Transplant Flashcards
What are the major transplant antigens?
MHC and ABO blood type.
Which HLA types are used for kidney allocation?
HLA -A, -B, and -DR.
Which antigen is the most important in kidney donor/recipient matching?
HLA -DR. Better match = better long term function/less rejection.
What criteria are used for kidney allocation in the US?
Time on list, HLA matching, and panel reactive antibody.
What is Panel Reactive Antibody (PRA)?
Identical to cross match, but detects HLA.
How does a higher PRA affect transplant waiting time?
Higher PRA will move up higher on the transplant list because it is more difficult to find a match.
-Usually wait longer on list if high
-Gets percentage of cells that recipient serum reacts with
What factors increase PRA?
Transfusions, pregnancy, previous transplant, and autoimmune disease.
What does a positive crossmatch indicate?
-Lymphocyte crossmatch)
-Detects preformed recipients’ antibodies by mixing recipient serum with donor lymphocytes= termed positive crossmatch (would result in hyperacute rejection)
What is the most common cancer after transplant?

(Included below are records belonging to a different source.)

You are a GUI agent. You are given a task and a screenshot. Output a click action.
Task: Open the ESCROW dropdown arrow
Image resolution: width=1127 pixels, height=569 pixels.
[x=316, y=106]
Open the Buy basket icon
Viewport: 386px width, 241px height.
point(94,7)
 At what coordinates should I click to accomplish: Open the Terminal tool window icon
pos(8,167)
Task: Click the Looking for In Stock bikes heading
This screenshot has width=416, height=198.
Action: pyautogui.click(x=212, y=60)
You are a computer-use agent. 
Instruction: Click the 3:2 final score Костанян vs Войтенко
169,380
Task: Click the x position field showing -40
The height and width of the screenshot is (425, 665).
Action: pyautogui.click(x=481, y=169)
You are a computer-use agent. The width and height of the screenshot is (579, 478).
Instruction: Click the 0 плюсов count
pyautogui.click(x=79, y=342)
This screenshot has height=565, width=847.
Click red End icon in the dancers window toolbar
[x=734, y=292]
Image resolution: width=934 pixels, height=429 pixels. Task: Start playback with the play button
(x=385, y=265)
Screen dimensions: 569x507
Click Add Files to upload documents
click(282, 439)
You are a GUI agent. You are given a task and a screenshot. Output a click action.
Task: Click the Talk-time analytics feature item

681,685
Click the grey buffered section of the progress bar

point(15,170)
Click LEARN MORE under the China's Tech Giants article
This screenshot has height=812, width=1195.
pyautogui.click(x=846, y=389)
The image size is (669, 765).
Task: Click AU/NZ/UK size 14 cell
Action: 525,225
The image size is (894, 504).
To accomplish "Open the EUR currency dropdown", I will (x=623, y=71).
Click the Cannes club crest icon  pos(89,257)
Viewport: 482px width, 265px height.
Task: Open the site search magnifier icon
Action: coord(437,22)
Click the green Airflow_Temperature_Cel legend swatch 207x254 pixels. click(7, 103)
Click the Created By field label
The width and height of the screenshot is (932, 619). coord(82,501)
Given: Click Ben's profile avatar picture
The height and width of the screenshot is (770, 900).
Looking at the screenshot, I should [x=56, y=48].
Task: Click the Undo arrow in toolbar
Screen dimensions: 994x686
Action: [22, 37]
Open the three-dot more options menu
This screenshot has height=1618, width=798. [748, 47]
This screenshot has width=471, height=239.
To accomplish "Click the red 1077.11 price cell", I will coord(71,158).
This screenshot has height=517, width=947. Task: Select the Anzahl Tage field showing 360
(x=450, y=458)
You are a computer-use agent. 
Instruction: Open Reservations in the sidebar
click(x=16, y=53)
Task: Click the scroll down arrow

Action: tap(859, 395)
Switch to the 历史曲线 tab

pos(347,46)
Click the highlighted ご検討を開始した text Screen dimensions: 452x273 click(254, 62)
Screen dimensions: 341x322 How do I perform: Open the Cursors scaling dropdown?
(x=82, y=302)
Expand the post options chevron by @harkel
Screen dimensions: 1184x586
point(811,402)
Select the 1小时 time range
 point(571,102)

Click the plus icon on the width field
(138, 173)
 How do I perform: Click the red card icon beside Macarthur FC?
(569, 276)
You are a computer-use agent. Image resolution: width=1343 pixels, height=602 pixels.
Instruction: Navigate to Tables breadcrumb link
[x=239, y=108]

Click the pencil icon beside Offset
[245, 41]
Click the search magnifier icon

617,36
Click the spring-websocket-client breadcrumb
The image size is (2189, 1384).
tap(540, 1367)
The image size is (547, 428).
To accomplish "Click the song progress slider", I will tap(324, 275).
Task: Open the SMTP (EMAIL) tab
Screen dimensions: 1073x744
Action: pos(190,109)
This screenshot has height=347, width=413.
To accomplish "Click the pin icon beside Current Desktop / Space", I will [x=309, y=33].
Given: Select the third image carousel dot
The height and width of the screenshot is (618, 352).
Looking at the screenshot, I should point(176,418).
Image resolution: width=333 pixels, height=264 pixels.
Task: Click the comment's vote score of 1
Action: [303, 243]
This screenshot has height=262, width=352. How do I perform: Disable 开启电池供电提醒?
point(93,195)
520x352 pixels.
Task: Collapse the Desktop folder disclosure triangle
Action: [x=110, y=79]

MC CA after transplant= skin (squamous cell), then Post-transplant lymphoproliferative disorder. Both of these treatment = decreasing immunosuppression
Post-transplant lymphoproliferative disorders (PTLD)
B cell lymphoma (EB virus infection)
Give ganciclovir for EB virus infection. Rituximab (anti-CD20)
Discontinuation of immunosuppression
Skin tumors: SCC more common than BCC
Average time for a SCC to form following transplant = 8 years
What is hyperacute rejection?
Hyperacute rejection (1st 24 hours) – MCC by ABO blood type incompatibility, also anti-HLA abs. Should be detected on crossmatch. Type II hypersensitivity. Organ turns blue and mottled. Tx: Remove organ, emergency re-TXP
What characterizes acute rejection?
Occurs days to 6 months post-transplant, mediated by recipient T cells to donor HLA antigens.
What is the treatment for acute rejection?
Increase immunosuppression, with pulse steroids being the best option.
What does acute rejection show on pathology?
Lymphocytes.
What is chronic rejection?
Occurs months to years post-transplant, mainly caused by MHC (HLA) incompatibility. Tx: Increase immunosuppression
What does chronic rejection show on pathology?
Fibrosis.
What is the mechanism of action of Mycophenolate (MMF)?
Inhibits purine synthesis (DNA anti-metabolite), which inhibits growth of T cells.
-Cellcept
-Don’t follow drug levels
-1000 mg BID
What are the side effects of Mycophenolate (MMF)?
Nausea, vomiting, diarrhea, and myelosuppression.
What is the mechanism of action of Cyclosporine?
Binds cyclophilin protein, inhibiting calcineurin and decreasing cytokine synthesis. Inhibits IL-2 and IL-4 -> Inhibits T cell activation
Hepatic metabolism
Undergoes enterohepatic re-circulation -> Biliary drain (T tube) can cause decreased levels-> need to increase dose
What are the side effects of Cyclosporine?
Nephrotoxicity, hepatotoxicity, tremors, seizures, HUS, nausea, vomiting, diarrhea, and gingival hyperplasia.
Does not alter wound healing
What is the mechanism of action of Tacrolimus?
Prograf/FK-506
Binds FK binding protein, inhibiting calcineurin and decreasing IL-2 and IL-4.
Hepatic metabolism but much less hepatic recirculation compared to cyclosporine
Less rejection episodes in kidney txp when compared to cyclosporine (calcineurin inhibitors)
What are the side effects of Tacrolimus?
Nephrotoxicity, increased nausea, vomiting, diarrhea, diabetes, and mood changes.